OpenAI cree que los últimos resultados proporcionan una fuerte evidencia de que su enfoque desbloqueará más robots de uso general que pueden adaptarse en entornos abiertos, como la cocina de una casa. Un cubo de Rubik es uno de los objetos rígidos más complicados que existen, dice Marcin Andrychowicz de OpenAI. Creo que otros objetos no serán mucho más complicados.

Aunque hay tareas más complejas que involucran más objetos u objetos deformables, dice, se siente seguro de que el método del laboratorio puede entrenar robots para todos ellos: creo que este enfoque es el enfoque de la adopción generalizada de la robótica.

Sin embargo, tanto Berenson como Kaelbling se mantienen escépticos. Puede haber una impresión de que hay una teoría o sistema unificado, y ahora OpenAI solo lo está aplicando a esta tarea y esa tarea, dice Berenson sobre el artículo anterior y actual.

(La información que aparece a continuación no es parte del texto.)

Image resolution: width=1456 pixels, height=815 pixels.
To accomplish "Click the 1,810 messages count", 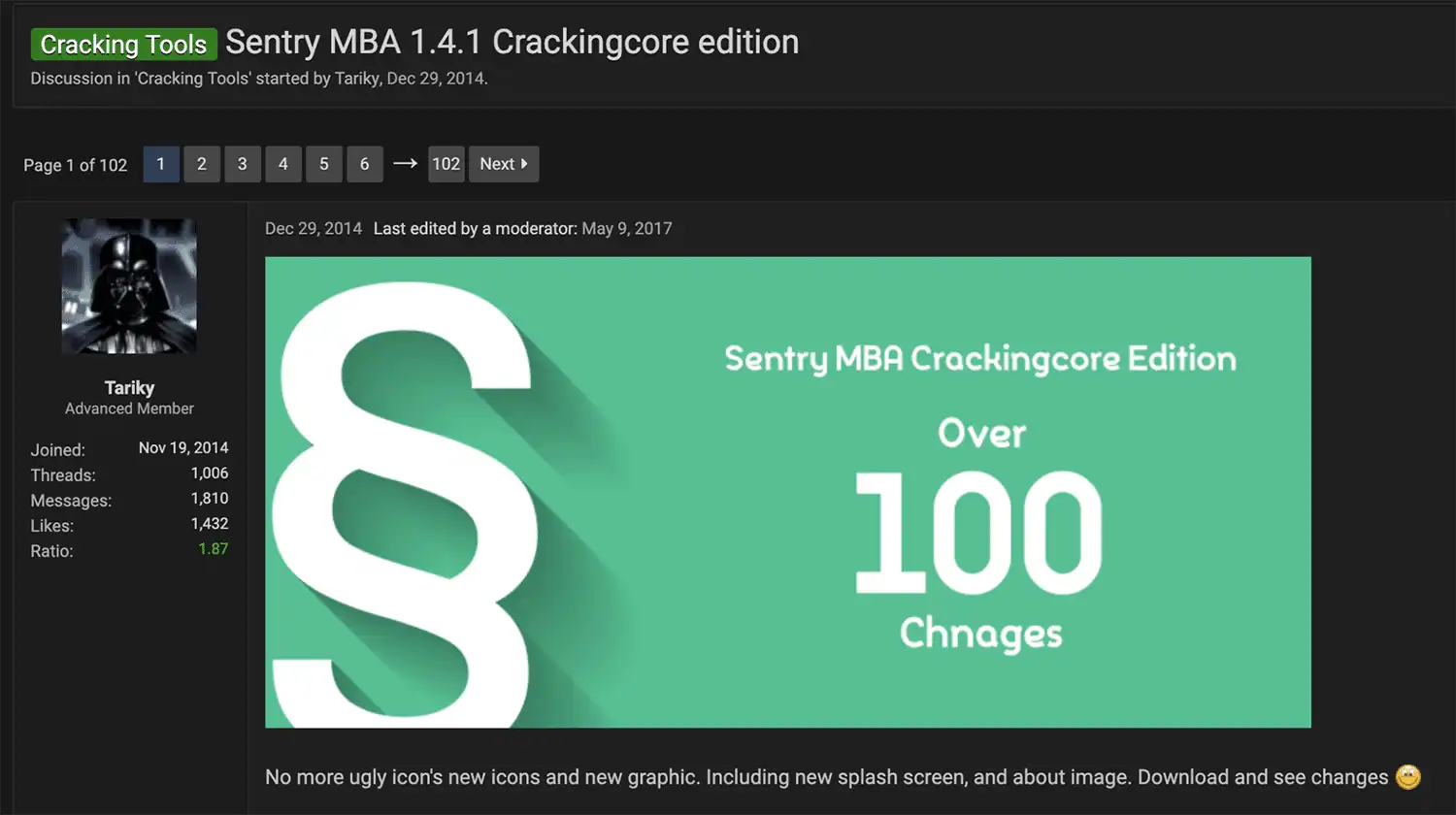I will pyautogui.click(x=211, y=499).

Pero eso no es lo que está sucediendo en absoluto. Son tareas aisladas. Hay componentes comunes, pero también hay una gran cantidad de ingeniería aquí para hacer que cada nueva tarea funcione.

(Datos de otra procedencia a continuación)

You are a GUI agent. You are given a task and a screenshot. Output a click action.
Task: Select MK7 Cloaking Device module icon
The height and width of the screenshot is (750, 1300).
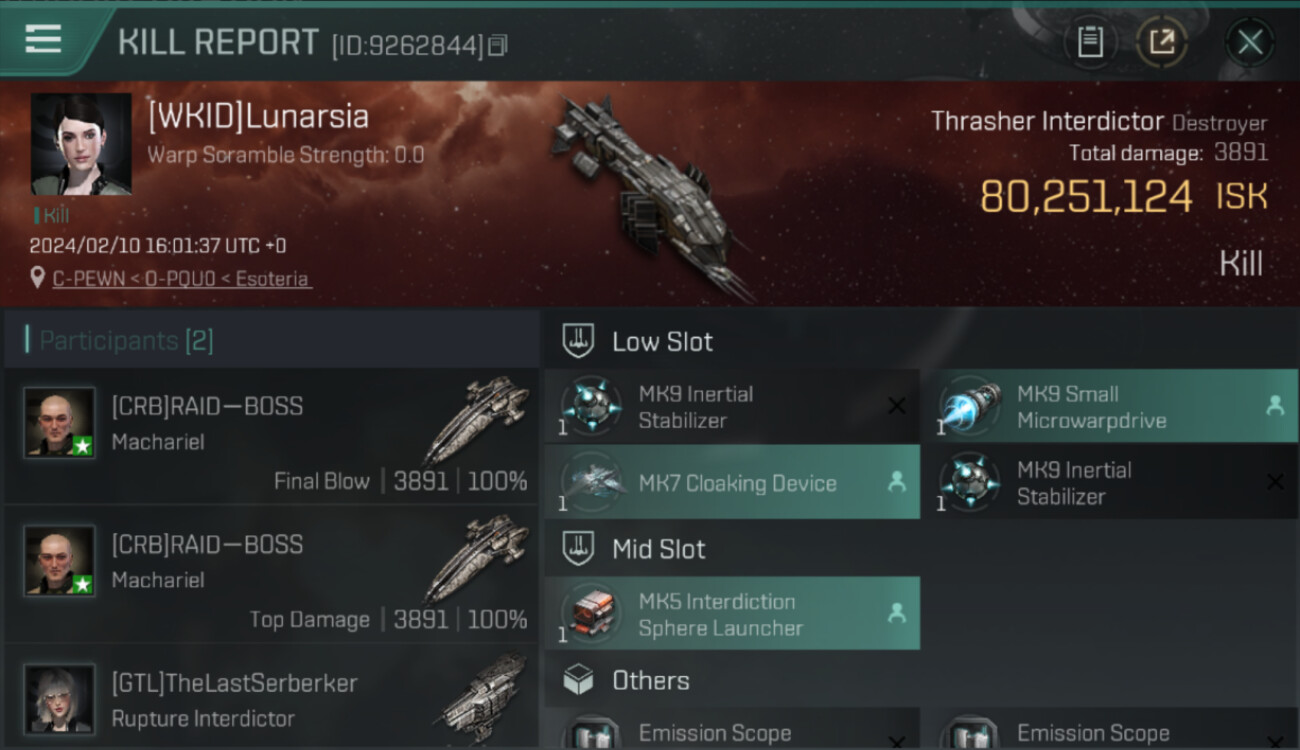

Es por eso que me siento un poco incómodo con las afirmaciones de que esto conduce a robots de uso general, dice. Veo esto como un sistema muy específico destinado a una aplicación específica.

Berenson cree que parte del problema es el propio aprendizaje por refuerzo. Por naturaleza, la técnica está diseñada para dominar una cosa en particular, con cierta flexibilidad para manejar variaciones. Pero en el mundo real, la cantidad de variaciones potenciales se extiende más allá de lo que se puede simular razonablemente. En una tarea de limpieza, por ejemplo, podría tener diferentes tipos de trapeadores, diferentes tipos de derrames y diferentes tipos de pisos.

El aprendizaje por refuerzo también está diseñado para aprender nuevas capacidades en gran parte desde cero. Eso no es eficiente en robótica ni fiel a cómo aprenden los humanos. Si ya eres un ser humano razonablemente competente y traté de enseñarte una habilidad motora en la cocina, como si nunca hubieras batido algo con una cuchara, no es como si tuvieras que volver a aprender todo el control motor, dice Kaelbling. .

Ir más allá de estas limitaciones, argumenta Berenson, requerirá otras técnicas de robótica más tradicionales. Habrá algunos procesos de aprendizaje, probablemente aprendizaje por refuerzo, al final del día, dice. Pero creo que esos en realidad deberían venir mucho más tarde.